Train the compressor using KPCP framework with QA pairs and paraphrases.

**What happens:**
- Compress documents into continuous latent representations
- Learn semantic compression through QA-based supervision
- Support compression rates from 1x to 256x

**Expected time:** 10-30 minutes (depends on data size and GPU)

In [None]:
%%time
# Stage 1: Compression Pretraining
print('🚀 Starting Stage 1: Compression Pretraining\n')

!torchrun --nproc_per_node={NUM_GPUS} \
    --master_port=29500 \
    -m openrlhf.cli.train_sft \
    --max_len {MAX_LEN} \
    --dataset {PRETRAIN_DATA} \
    --pretrain {MODEL_PATH} \
    --train_batch_size {TRAIN_BATCH_SIZE} \
    --micro_train_batch_size {MICRO_BATCH_SIZE} \
    --max_samples {MAX_SAMPLES} \
    --save_path {CHECKPOINT_DIR}/clara_stage1 \
    --save_steps -2 \
    --logging_steps 5 \
    --eval_steps -1 \
    --zero_stage 2 \
    --max_epochs {MAX_EPOCHS} \
    --bf16 \
    {FLASH_ATTN_FLAG} \
    --learning_rate {LEARNING_RATE} \
    --stage stage1 \
    --generation_top_k 1 \
    --qa_loss \
    --doc_max_length {DOC_MAX_LENGTH} \
    --compress_rate {COMPRESS_RATE} \
    --mse_loss \
    --gradient_checkpointing

print('\n✅ Stage 1 completed!')
print(f'Checkpoint saved to: {CHECKPOINT_DIR}/clara_stage1')

### Check Stage 1 Checkpoint

In [None]:
# Verify checkpoint
!ls -lh {CHECKPOINT_DIR}/clara_stage1/
!du -sh {CHECKPOINT_DIR}/clara_stage1/

---
## 7️⃣ Stage 2: Instruction Tuning

Fine-tune the compressor on instruction-following tasks.

**What happens:**
- Load Stage 1 checkpoint
- Fine-tune on downstream QA tasks
- Ensure compressed representations retain sufficient semantics

**Expected time:** 10-30 minutes

In [None]:
%%time
# Stage 2: Instruction Tuning
print('🚀 Starting Stage 2: Instruction Tuning\n')

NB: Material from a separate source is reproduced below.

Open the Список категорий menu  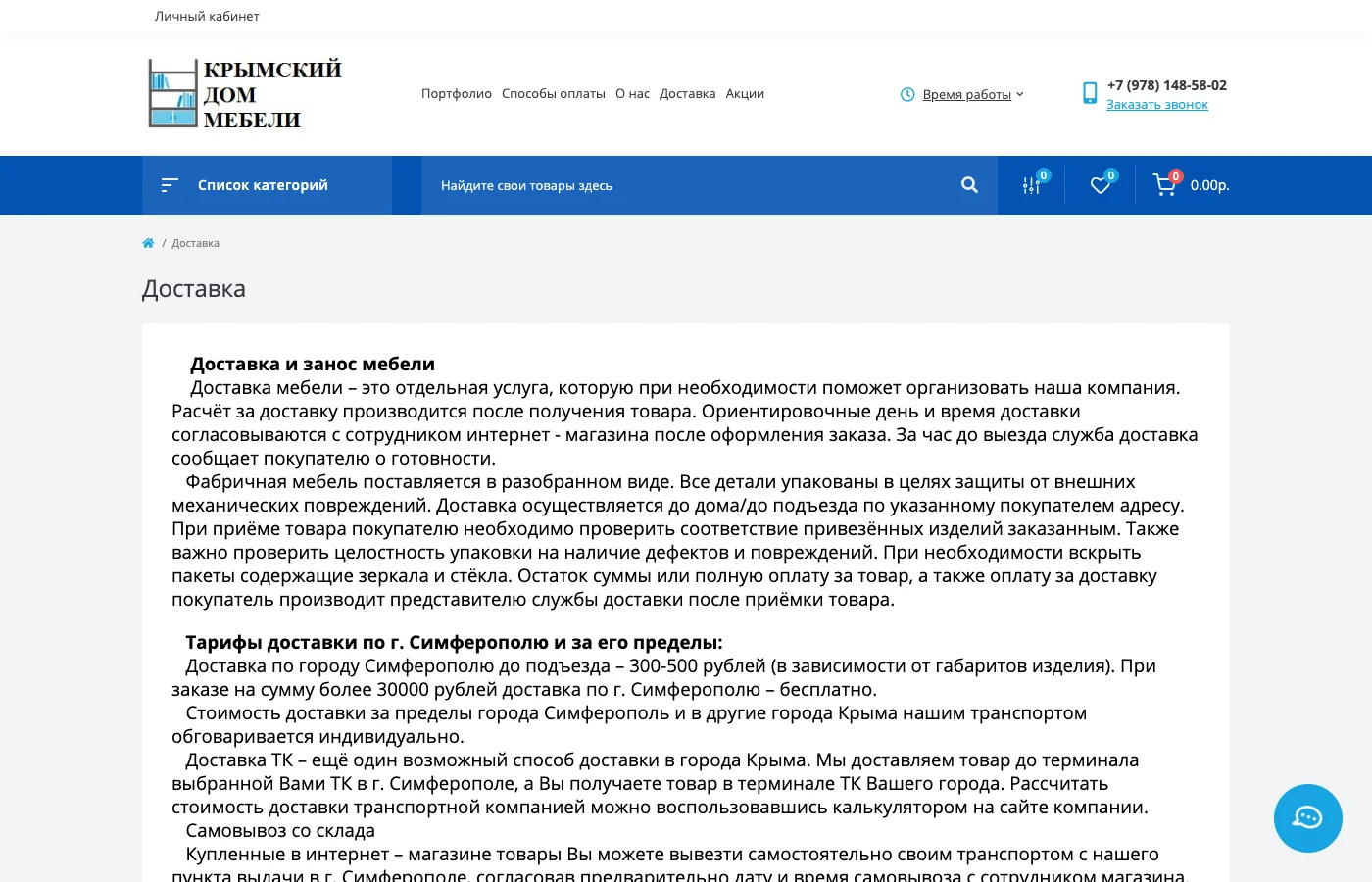point(263,185)
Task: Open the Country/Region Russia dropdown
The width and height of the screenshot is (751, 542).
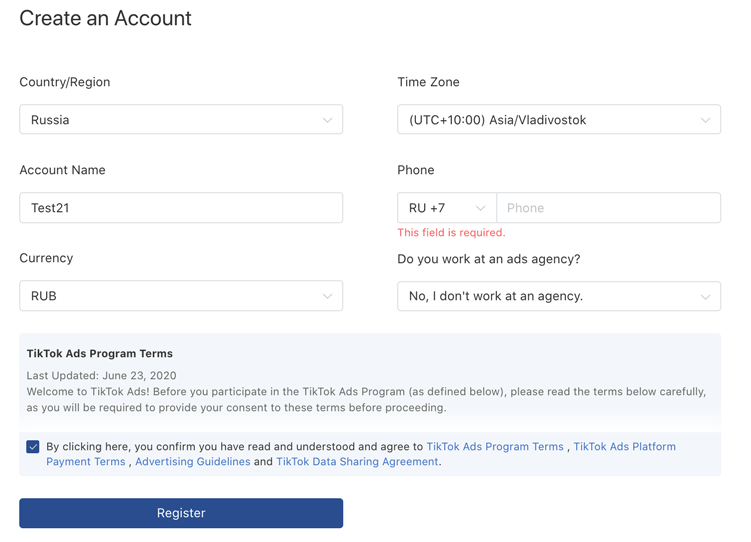Action: (170, 120)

!torchrun --nproc_per_node={NUM_GPUS} \
    --master_port=29500 \
    -m openrlhf.cli.train_sft \
    --max_len {MAX_LEN} \
    --dataset {INSTRUCTION_DATA} \
    --pretrain {MODEL_PATH} \
    --ckpt_path {CHECKPOINT_DIR}/clara_stage1 \
    --train_batch_size {TRAIN_BATCH_SIZE} \
    --micro_train_batch_size {MICRO_BATCH_SIZE} \
    --max_samples {MAX_SAMPLES} \
    --save_path {CHECKPOINT_DIR}/clara_stage2 \
    --save_steps -2 \
    --logging_steps 5 \
    --eval_steps -1 \
    --zero_stage 2 \
    --max_epochs {MAX_EPOCHS} \
    --bf16 \
    {FLASH_ATTN_FLAG} \
    --learning_rate {LEARNING_RATE} \
    --stage stage2 \
    --generation_top_k 1 \
    --doc_max_length {DOC_MAX_LENGTH} \
    --compress_rate {COMPRESS_RATE} \
    --gradient_checkpointing

print('\n✅ Stage 2 completed!')
print(f'Checkpoint saved to: {CHECKPOINT_DIR}/clara_stage2')

In [None]:
# Verify checkpoint
!ls -lh {CHECKPOINT_DIR}/clara_stage2/
!du -sh {CHECKPOINT_DIR}/clara_stage2/

---
## 8️⃣ Stage 3: End-to-End Fine-tuning

Jointly train reranker and generator.

**What happens:**
- Load Stage 2 checkpoint
- Unify retrieval and generation in shared continuous space
- Use differentiable top-k estimator
- Train via single language modeling loss

**Expected time:** 15-40 minutes

In [None]:
%%time
# Stage 3: End-to-End Training
print('🚀 Starting Stage 3: End-to-End Fine-tuning\n')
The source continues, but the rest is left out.